When the last members of the SS and supervisory personnel left the Terezin Small Fortress and ghetto on 5th May 1945, the suffering of many prisoners was still not over. On 8th May 1945, Soviet troops heading for Prague arrived in Terezín, but they were not the first military units passing through after the Nazi administration of the ghetto and Gestapo prison had departed. These were divisions of the German Armed Forces, which were retreating before the Red Army. For prisoners, with merely a few hours to spare before the arrival of their liberators, they meant just another danger to life and limb. For example, one passing SS convoy shelled a hospital in Vrchlabí barracks, and another building near the gendarmerie barracks in this town was hit with a shell as well. Red Army soldiers, along with their doctors, returned to Terezín on 10th May.

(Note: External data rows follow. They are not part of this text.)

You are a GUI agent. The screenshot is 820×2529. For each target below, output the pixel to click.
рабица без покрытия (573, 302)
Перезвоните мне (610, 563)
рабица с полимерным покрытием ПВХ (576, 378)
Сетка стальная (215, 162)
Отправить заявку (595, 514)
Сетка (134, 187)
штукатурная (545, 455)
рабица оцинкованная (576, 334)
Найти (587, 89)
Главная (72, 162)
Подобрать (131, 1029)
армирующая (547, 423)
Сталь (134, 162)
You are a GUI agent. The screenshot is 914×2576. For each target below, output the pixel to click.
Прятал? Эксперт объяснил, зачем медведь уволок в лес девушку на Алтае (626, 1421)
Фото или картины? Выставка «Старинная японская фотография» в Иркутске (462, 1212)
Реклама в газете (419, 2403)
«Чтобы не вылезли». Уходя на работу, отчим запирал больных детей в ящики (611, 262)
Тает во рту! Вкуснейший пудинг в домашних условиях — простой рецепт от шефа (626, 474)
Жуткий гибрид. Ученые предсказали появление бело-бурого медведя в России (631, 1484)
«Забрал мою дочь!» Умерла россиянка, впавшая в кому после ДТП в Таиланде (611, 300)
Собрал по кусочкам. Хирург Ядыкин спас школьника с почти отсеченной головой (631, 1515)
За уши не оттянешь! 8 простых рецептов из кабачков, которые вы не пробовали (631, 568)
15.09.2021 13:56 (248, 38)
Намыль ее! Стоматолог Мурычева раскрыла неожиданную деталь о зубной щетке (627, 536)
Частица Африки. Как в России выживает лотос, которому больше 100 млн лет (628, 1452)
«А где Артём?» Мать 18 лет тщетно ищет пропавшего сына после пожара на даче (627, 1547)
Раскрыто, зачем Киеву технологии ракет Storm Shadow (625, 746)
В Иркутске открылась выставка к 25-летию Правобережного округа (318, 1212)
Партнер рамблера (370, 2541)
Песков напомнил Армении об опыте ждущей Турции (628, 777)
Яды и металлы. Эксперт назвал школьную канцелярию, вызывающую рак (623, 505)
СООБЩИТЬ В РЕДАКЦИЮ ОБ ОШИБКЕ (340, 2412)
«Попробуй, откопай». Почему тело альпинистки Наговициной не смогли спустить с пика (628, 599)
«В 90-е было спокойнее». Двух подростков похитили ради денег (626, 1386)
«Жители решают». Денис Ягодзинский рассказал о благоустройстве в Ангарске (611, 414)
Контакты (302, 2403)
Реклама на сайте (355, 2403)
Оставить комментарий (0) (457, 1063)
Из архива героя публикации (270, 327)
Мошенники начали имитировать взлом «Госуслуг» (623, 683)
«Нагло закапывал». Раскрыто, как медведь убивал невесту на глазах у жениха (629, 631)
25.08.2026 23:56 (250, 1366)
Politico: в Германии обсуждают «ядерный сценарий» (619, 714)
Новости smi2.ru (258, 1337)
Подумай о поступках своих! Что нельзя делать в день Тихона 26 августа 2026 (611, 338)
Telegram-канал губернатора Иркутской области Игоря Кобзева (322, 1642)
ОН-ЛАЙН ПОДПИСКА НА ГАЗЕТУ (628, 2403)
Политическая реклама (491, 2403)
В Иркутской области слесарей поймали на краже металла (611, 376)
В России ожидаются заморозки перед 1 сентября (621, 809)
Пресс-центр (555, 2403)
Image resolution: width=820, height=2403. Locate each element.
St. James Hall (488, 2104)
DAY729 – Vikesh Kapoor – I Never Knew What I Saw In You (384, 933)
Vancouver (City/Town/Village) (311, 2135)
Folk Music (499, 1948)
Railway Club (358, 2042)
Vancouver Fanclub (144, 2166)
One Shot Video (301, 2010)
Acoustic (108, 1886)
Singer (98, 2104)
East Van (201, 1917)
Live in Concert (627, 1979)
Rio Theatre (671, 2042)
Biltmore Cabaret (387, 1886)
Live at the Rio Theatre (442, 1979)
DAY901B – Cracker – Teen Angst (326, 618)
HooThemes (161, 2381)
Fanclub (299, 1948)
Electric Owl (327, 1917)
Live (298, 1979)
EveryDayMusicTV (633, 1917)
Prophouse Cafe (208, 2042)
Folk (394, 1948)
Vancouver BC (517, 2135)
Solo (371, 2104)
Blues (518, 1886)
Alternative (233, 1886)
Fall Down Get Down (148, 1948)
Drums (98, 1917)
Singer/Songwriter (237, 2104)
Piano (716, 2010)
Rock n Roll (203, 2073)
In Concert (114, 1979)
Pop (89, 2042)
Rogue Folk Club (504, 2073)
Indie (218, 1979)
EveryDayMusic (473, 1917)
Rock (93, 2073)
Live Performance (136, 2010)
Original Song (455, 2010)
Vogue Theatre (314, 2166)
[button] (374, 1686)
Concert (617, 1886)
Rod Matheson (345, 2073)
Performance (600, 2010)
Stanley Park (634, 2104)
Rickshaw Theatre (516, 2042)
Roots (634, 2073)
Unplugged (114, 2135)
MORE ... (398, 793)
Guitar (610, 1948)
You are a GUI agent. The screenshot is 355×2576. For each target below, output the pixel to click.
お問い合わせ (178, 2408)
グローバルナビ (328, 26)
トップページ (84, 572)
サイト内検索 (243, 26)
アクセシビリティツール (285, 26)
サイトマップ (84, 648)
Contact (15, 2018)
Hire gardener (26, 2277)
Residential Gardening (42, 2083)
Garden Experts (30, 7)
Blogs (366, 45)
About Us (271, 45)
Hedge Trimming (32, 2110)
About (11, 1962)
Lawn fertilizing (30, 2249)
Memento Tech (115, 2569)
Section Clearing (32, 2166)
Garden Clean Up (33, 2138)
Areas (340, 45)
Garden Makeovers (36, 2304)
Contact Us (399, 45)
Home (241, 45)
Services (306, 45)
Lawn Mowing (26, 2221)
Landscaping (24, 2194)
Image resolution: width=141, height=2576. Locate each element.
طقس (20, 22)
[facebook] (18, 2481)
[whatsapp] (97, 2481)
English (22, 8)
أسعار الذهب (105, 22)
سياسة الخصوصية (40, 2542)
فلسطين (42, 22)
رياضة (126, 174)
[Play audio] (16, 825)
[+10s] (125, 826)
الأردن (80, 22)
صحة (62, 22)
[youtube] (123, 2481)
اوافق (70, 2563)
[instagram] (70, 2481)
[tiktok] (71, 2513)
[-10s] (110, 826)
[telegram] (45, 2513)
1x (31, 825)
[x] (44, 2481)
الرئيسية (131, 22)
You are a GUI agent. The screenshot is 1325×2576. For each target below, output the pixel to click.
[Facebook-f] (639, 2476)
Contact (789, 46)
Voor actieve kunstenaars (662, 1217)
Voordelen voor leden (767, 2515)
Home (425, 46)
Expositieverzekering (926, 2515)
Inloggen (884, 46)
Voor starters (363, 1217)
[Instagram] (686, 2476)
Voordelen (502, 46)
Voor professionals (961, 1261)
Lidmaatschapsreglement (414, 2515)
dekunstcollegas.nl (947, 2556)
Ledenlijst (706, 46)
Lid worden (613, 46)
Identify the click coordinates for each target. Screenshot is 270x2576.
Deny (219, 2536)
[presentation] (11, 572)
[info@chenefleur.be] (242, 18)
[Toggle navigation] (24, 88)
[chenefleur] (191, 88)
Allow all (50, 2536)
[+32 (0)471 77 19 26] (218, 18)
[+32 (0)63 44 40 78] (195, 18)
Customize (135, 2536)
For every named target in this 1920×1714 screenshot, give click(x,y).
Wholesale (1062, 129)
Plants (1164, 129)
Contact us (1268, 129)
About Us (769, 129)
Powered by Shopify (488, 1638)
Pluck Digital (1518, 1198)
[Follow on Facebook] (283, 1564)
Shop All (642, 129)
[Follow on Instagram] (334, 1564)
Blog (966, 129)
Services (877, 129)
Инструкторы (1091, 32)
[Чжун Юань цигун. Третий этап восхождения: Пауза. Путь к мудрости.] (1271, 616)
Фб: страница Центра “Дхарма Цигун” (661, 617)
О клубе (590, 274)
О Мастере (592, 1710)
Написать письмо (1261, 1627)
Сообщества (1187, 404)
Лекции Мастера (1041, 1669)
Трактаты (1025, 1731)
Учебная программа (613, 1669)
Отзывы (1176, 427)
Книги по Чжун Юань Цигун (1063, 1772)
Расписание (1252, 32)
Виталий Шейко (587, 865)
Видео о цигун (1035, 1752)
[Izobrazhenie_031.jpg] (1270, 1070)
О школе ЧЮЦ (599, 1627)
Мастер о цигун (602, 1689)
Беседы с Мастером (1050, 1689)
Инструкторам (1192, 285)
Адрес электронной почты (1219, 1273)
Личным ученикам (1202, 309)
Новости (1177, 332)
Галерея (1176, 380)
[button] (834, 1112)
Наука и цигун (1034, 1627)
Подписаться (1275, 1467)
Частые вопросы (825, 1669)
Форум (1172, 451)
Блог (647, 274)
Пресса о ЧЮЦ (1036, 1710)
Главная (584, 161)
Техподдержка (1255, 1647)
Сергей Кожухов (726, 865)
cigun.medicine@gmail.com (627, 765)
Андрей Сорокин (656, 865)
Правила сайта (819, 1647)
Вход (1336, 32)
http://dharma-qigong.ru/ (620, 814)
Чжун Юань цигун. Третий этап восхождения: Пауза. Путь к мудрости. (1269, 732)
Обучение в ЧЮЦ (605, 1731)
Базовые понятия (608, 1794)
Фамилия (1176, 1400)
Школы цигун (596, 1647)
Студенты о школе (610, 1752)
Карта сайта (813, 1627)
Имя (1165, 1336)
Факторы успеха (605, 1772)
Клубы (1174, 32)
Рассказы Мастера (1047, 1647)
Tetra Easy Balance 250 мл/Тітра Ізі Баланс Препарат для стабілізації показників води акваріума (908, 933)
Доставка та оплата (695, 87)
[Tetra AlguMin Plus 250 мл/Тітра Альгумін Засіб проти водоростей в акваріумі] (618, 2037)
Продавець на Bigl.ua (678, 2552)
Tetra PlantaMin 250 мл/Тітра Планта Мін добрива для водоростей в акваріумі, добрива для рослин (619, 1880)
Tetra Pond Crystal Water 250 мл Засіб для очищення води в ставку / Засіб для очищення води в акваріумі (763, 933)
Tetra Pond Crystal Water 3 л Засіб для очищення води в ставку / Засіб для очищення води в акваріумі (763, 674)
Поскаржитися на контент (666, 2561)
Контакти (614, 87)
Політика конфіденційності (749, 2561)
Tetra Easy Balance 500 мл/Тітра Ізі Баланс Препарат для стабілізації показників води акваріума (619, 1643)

Towards the end of the war evacuation transports were also coming to a branch of the Flossenbürg concentration camp nearby Litomeřice. However, this camp was, unlike Terezín, eventually evacuated itself. As a result of the arrival of many new prisoners, similarly to the ghetto, the living conditions worsened and mortality significantly increased. Not only for that reason a crematorium in the operation of nearby brickworks was set up: one of the buildings was rebuilt just for that purpose. In addition to many dead prisoners of the Litoměřice concentration camp the corpses of people shot down on 2nd May 1945 during the last execution in the Small Fortress were cremated here as well. In late April 1945, Jewish prisoners were moved to Terezin and others were gradually removed to the station in Lovosice, where they waited several days in terrible conditions for the dispatch of railway transport. At the turn of May, another transport was under preparation, but it did not leave in the end. Subsequently, a most unusual thing in the entire existence of Nazi concentration camps happened. On 6th May 1945, prisoners were issued a certificate of release and were walked from Litomerice over the bridge over the Elbe to the town of Terezín, leaving only approx. 1,200 ill prisoners behind in the camp, who were also nursed by the Czech Help Action staff and Red Army medics after the liberation.